Thursday, April 18, 2019

Hong Kong - Day 3 - Tim Ho Wan - Sham Shui Po, Hong Kong

Claustrophobia has no place at Tim Ho Wan. Come prepared to sit elbow to elbow with strangers and accept that you will spend the better part of your meal listening to your neighbors chew. 

The service is not good. You will wave your arms with the fervor of one conducting an orchestra, and if you wave any harder you might be able to fly away. The lactic acid will settle into your arm before you get attention, but fear not. Your food arrives shortly after you turn in your order slip, and your entire order will be met.

Don’t get snooty - there’s literally no room for your indignation here. These are just the things that make dim sum...dim sum, and all this happily buzzing, crowded joy simply completes the experience. Anyone who thinks dim sum should be ritzy hasn’t had real dim sum.

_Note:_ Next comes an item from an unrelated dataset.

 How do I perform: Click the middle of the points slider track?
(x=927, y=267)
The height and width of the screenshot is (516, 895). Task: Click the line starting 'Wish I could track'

The menu is impressive, and I dare you to think of a staple that they don’t serve. You will know them all and you will want them all. What you get will be all those those things you know and love at their very best. They are familiar and entirely recognizable but they will be so much better than any iteration you’ve ever eaten. 


Starting with my absolute favorite; I live for Shrimp Dumplings, and I’ve never seen anything so succulent. The crystal wrapper fits firmly around each ball of shrimp, embracing the curves and crevices. The al dente is impossible perfection and although it squishes and stretches, it never falls apart. 


Everyone else’s favorite: the steamed pork dumplings, aka Shu Mai. They’re meaty and dense, heavy with a savory filling ten times what the size would suggest.


Steamed Egg Cake
. A barely-there sponge, fluffy and hardly sweetened. It melts in your mouth in a puff that channels Japanese cheesecake.


The Vermicelli rolls with the soy sauce punches and slides down with a single slurp. These rice noodles are chewy and slick, and the shrimp inside is super fresh.


Crispy Beef Brisket
with and essential mustard sauce. The mustard is a mildly bitter and robust. It cuts the fat because that’s all this brisket is. Decadent and delicious but too rich for more than a nibble. 


These are the Baked Buns with bbq pork that put this place on the Michelin map. The pineapple crust is divine, and the bun shrouds the melty, juicy pork like a cloud.


I’ve had “turnip cakes”, but I’ve never had Turnip Cakes. Turns out they’re not just amorphous squares of bland AF gelatin. They’re supposed to be loaded with chunks of fresh turnip, glued together with a little gel, sweetened and brightened by snips of dried shrimp. I know what turnips taste like, but these cakes are a whole new world.


Another favorites: the Steamed Beancurd Roll, and this is the first one I’ve had that I can is legitimately fantastic. It’s chewy tofu skin filled with ground pork and veggies that crunch, doused in a viscous brown sauce. 


Steamed Rice
 has the most amazing texture in a steaming, stainless steel bowl. The ground beef on top is tender like the inside of a xlb and soft like meatball frosting. It only gets better when the egg melts and the yolk mixes in.


Chicken feet are optional, but the Spareribs are non-negotiable. Off-the-bone morsels do require a little cartilage crunching and bone spitting, but it’s all good gristle and fun.


Dessert comes in the middle of breakfast and not a moment too soon. Deep Fried Sesame Balls take it up a notch, featuring a custard cream filling deep in egg yolk.

The damage: 280 hkd. For all that. It’s barely $40 US at the market rate of exchange, which will barely buy you a meal at Red Lobster in the states. This is the best thing about Hong Kong; you can mix up the Michelins and eat like a king for a ton of money or hardly any at all.